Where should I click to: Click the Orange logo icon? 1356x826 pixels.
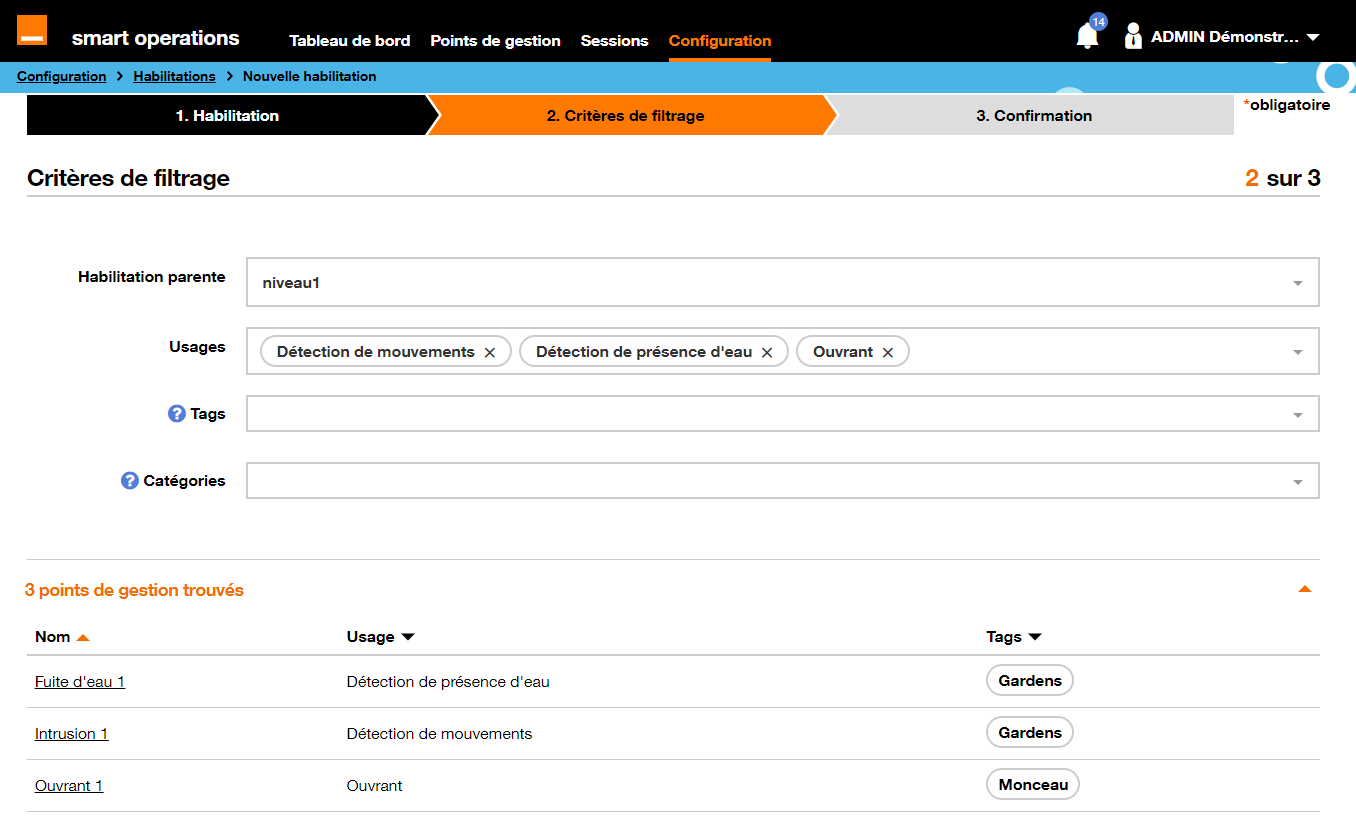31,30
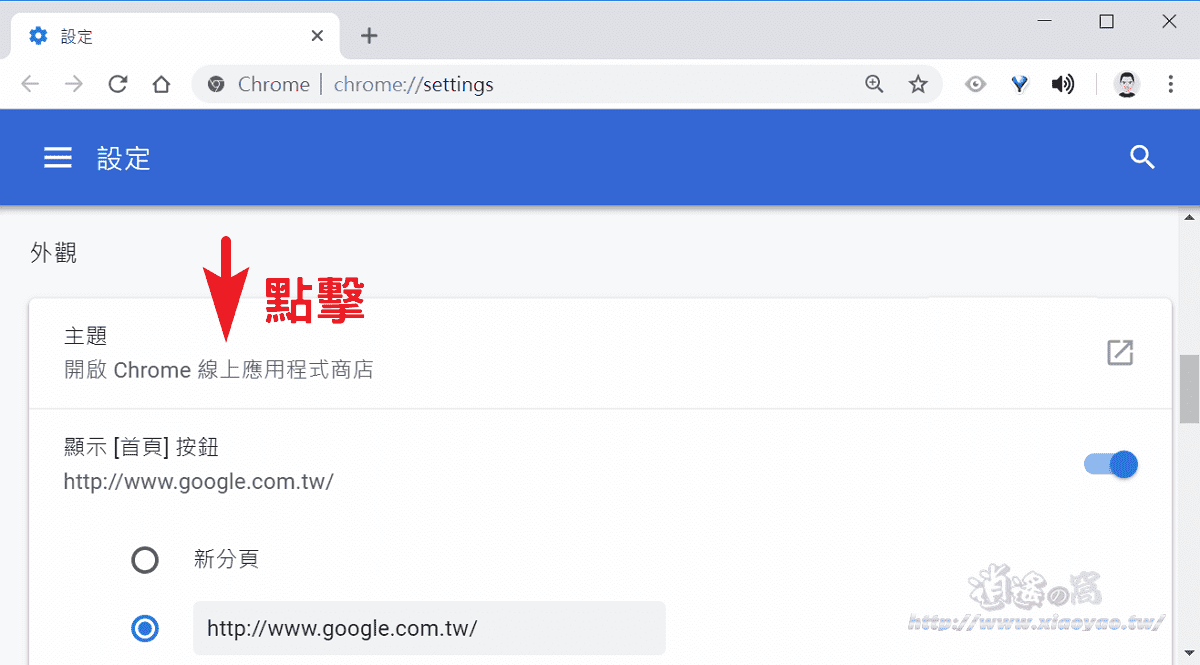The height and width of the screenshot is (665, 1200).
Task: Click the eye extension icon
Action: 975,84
********
▶ **What is needed**
Minus its pictures, the full listing should be copied verbatim.

▶ **Task response**
Where should I click to: Click the Orange logo icon? 1356x826 pixels.
31,30
The height and width of the screenshot is (665, 1200).
Task: Click the eye extension icon
Action: 975,84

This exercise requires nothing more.